Data supplied:

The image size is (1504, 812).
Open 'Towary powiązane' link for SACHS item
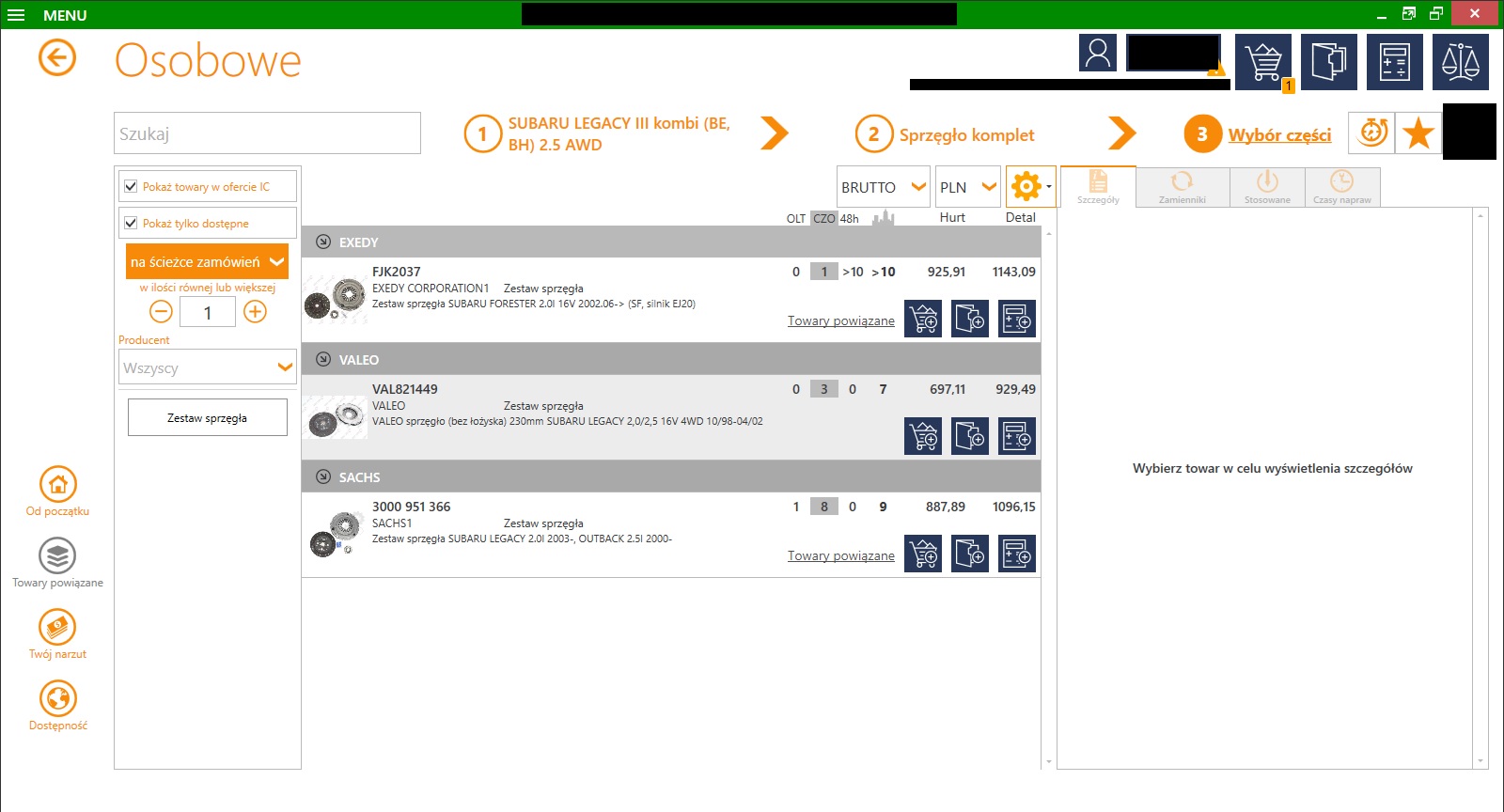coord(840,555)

---

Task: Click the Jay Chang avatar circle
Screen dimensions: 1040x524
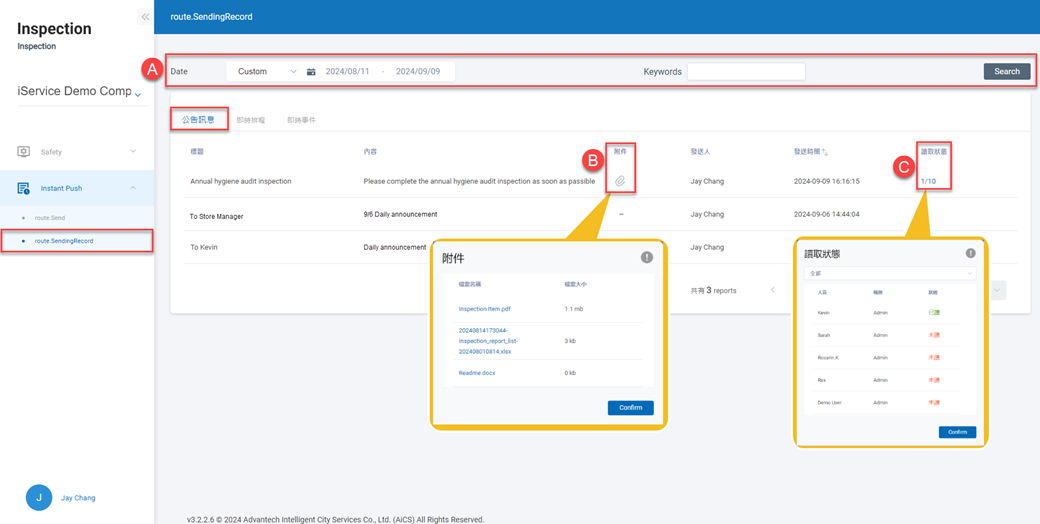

Work instructions: Everything from the line with "Task: Click the Jay Chang avatar circle" through the line with "Screen dimensions: 1040x524" in the listing above must be retyped exactly, with nothing added.

Reply:
Task: Click the Jay Chang avatar circle
Screen dimensions: 1040x524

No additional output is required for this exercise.